If we are talking about the ITU-T X.509 recommendation, the first aspect that would come to mind is binding public keys to specific subjects in an authentic way, be it a signing, a seal or an SSL certificate.But there is significantly less talk about an other type of certificates specified the recommendation, namely attribute certificates, that are rarely used, although they have several potential application areas.
If we want to electronically verify our specific roles (e.g. company representation, work title etc.) to an other party, we have several possible ways to do so. From these, the most trivial one may be to include it in our certificate; however, this may not be the best possible solution; on one hand, if said role changes, it means that the whole certificate has to be revoked; on the other hand, we do not want all of our data stored in one place by the party who manages our certificates by all means. Our other solution is essentialy that our role-specific data is not stored by a certification authority that issues our public key certificate, but by the party that originally has access to said data anyway – a basic example can be an employer’s certificate. If we choose this solution, attribute certificates can be of great help.

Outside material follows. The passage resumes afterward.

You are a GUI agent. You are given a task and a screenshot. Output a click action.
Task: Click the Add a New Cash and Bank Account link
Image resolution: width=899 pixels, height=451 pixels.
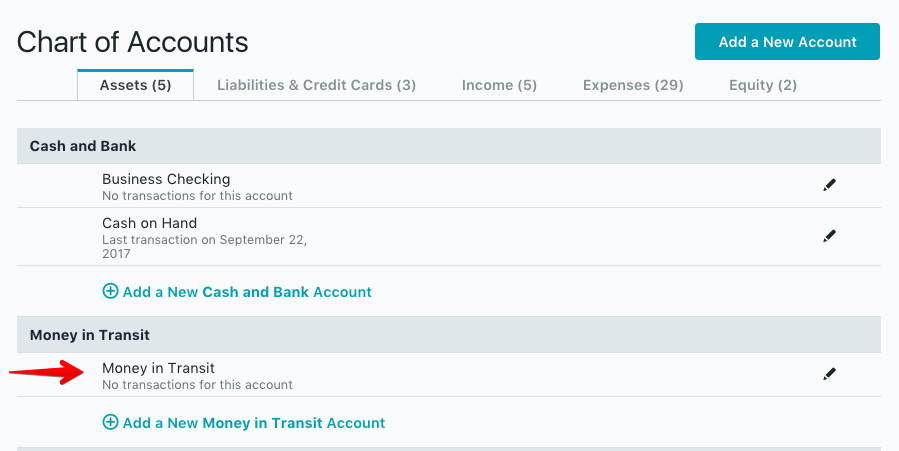247,292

By definition, an attribute certificate is a verification that is binded to a public key certificate or its subject, and can be used to verify one or more roles, privileges or properties (alltogether: attributes) of the subject. Because the attribute certificates do not contain a public key, no signature creation device is needed for their usage. It is important that the attribute certificate always references the public key certificate in some manner, so it can be determined if the two belong together; this reference can be indicated in different ways; the attribute certificate could contain the certificate’s issuer’s DN or serial number (baseCertificateID), the subject of the public key certificate (entityName) or the public key certificate’s cryptographic hash (objectDigestInfo).
In spite of the several and detailed technical standards and specifications (from which the most up-to-date one is RFC 5755), attribute certificates have no explicit specified legal effect (at least not on the European/eIDAS level), although the recent draft of the eIDAS revision includes a new trust service, called „electronic attestation of attributes”, however, this is not about attribute certificates but blockchains. Legal effect of attribute certificates would mean a great possibility for Europe (or for Hungary at least), so we may hope that one day it will be specified in eIDAS as well.